There was some Christian comedian/evangelist who made his name as a former high priest of Satan who sacrificed kids, or some nonsense before it came out he was a fraud.
I remember another I used to listen to on the radio who would perform on air exorcisms.
Then there was all the nonsense about Proctor and Gamble products containing the mark of the beast.

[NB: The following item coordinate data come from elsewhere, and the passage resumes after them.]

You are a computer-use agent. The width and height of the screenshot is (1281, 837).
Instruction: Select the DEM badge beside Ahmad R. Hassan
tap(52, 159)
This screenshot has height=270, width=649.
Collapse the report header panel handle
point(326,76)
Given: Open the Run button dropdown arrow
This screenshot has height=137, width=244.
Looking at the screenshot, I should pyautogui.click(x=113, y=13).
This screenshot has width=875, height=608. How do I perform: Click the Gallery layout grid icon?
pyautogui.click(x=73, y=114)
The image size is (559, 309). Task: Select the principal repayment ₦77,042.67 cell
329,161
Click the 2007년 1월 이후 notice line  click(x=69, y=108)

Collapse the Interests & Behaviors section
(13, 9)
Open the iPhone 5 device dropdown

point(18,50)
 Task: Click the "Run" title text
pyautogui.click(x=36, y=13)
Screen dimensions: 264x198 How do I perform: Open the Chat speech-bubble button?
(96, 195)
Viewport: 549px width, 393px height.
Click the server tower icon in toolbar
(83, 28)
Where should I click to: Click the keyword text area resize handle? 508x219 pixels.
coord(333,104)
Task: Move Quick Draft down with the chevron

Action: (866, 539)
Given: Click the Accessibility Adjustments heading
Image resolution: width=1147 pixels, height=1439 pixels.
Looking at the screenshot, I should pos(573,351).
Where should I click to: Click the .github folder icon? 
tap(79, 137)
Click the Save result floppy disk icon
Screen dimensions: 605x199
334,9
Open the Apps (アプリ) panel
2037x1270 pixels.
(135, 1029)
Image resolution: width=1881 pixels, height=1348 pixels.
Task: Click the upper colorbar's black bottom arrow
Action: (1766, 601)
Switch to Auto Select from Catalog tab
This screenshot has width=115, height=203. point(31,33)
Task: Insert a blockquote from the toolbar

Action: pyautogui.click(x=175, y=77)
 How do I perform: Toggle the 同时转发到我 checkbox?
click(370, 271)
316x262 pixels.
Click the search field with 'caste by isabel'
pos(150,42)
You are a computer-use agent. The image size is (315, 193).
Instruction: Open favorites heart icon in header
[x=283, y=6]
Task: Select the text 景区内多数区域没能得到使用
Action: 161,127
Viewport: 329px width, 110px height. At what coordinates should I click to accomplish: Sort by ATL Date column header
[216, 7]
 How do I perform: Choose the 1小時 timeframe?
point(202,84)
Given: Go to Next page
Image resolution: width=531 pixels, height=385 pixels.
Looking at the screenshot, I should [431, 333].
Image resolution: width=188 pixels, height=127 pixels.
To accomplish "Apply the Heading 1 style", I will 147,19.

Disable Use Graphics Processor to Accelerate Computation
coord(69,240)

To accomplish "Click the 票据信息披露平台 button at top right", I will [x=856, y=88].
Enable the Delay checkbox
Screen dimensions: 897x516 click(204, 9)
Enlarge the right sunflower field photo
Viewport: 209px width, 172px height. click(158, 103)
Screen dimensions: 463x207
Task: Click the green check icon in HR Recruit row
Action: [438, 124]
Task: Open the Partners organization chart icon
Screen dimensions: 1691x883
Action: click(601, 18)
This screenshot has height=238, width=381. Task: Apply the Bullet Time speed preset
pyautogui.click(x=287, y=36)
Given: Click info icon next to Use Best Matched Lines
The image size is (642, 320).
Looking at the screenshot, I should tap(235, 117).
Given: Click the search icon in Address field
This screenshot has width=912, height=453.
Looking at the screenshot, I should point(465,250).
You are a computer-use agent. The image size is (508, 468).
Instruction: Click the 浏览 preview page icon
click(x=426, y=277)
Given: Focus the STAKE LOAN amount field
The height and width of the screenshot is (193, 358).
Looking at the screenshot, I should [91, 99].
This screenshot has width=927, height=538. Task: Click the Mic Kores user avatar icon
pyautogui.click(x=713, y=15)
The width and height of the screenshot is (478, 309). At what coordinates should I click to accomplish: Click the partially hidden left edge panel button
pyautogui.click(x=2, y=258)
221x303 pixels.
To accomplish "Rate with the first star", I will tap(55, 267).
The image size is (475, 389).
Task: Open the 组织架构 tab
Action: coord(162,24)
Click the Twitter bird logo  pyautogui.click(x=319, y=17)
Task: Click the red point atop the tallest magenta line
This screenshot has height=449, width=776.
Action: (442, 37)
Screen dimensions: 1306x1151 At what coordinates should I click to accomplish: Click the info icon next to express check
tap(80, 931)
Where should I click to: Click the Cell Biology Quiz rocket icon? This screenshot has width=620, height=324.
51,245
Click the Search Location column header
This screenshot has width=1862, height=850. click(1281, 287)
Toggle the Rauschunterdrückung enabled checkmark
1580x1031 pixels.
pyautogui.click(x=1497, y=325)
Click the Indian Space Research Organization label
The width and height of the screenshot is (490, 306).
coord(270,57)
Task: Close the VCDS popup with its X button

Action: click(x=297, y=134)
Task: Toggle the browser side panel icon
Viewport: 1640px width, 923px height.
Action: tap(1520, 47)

I used to buy all those Satanic Panic rock music books for a laugh, and to get suggestions of albums to buy.
Elessar Zappa
(16,385 posts)You can imagine the gnashing of teeth by my evangelical aunt and uncle.
AZSkiffyGeek
(12,744 posts)But they still side-eyed my listening to Black Sabbath in high school. Which is especially funny because KISS was okay with them when I was like 7.
progressoid
(53,179 posts)Play It Backwards! Are diabolical messages hidden in songs?
There are myths about many songs that they contain satanic messages when played backwards. For us, Halloween is the ideal occasion to listen more closely to the musical darkness with backward messages in songs. Read more in the following lines if you dare! ??
Bongo Prophet
(2,753 posts)And, as if by magick, they hear what they were told it would say. Basic psychological manipulation.
progressoid
(53,179 posts)of the rock and roll. I was like 12 or 13 and thought, "I gotta listen to this Pink Floyd group! Dark Side of the Moon? That sounds pretty cool"
Bongo Prophet
(2,753 posts)Many discoveries come from people warning you of things that only give birth to discovery.
As an old Alan Parsons song says, "If I had a mind to, I wouldn't wanna be like you."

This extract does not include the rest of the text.